:: WORK INSTRUCTIONS ::
Print the rows below verbatim, starting at the line that contains "Task: Select line 负责市场调研、竞品分析" and ending at the line that contains "Action: (x=12, y=13)", with both of those lines included.

—————

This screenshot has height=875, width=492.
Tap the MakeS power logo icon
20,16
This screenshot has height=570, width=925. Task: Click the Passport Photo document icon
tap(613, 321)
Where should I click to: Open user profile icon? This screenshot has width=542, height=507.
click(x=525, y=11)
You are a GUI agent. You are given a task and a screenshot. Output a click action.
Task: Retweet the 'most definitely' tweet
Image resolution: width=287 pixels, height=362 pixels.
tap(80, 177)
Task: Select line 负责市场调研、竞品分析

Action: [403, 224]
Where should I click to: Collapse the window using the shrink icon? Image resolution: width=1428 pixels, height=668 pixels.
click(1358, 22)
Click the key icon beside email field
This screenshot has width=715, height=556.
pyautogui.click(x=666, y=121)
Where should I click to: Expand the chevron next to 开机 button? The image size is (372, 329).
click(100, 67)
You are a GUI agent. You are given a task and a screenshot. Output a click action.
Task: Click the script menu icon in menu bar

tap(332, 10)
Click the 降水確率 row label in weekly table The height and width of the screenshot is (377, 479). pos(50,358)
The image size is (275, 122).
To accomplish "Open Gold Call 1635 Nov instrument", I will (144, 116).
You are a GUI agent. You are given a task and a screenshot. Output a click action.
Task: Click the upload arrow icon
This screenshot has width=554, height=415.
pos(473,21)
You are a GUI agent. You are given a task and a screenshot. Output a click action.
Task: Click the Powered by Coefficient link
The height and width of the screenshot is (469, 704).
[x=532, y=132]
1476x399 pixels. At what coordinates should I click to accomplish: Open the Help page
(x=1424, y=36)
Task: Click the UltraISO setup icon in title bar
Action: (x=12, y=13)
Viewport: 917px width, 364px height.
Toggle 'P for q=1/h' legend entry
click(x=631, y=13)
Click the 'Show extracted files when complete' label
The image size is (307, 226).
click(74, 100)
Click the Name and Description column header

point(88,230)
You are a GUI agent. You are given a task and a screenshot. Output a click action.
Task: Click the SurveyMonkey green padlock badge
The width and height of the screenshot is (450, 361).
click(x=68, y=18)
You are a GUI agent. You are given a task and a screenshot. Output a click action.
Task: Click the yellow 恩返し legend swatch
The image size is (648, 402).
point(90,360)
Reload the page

—————

:: REPLY TO THE EXERCISE ::
Task: Select line 负责市场调研、竞品分析

Action: [403, 224]
Where should I click to: Collapse the window using the shrink icon? Image resolution: width=1428 pixels, height=668 pixels.
click(1358, 22)
Click the key icon beside email field
This screenshot has width=715, height=556.
pyautogui.click(x=666, y=121)
Where should I click to: Expand the chevron next to 开机 button? The image size is (372, 329).
click(100, 67)
You are a GUI agent. You are given a task and a screenshot. Output a click action.
Task: Click the script menu icon in menu bar

tap(332, 10)
Click the 降水確率 row label in weekly table The height and width of the screenshot is (377, 479). pos(50,358)
The image size is (275, 122).
To accomplish "Open Gold Call 1635 Nov instrument", I will (144, 116).
You are a GUI agent. You are given a task and a screenshot. Output a click action.
Task: Click the upload arrow icon
This screenshot has width=554, height=415.
pos(473,21)
You are a GUI agent. You are given a task and a screenshot. Output a click action.
Task: Click the Powered by Coefficient link
The height and width of the screenshot is (469, 704).
[x=532, y=132]
1476x399 pixels. At what coordinates should I click to accomplish: Open the Help page
(x=1424, y=36)
Task: Click the UltraISO setup icon in title bar
Action: (x=12, y=13)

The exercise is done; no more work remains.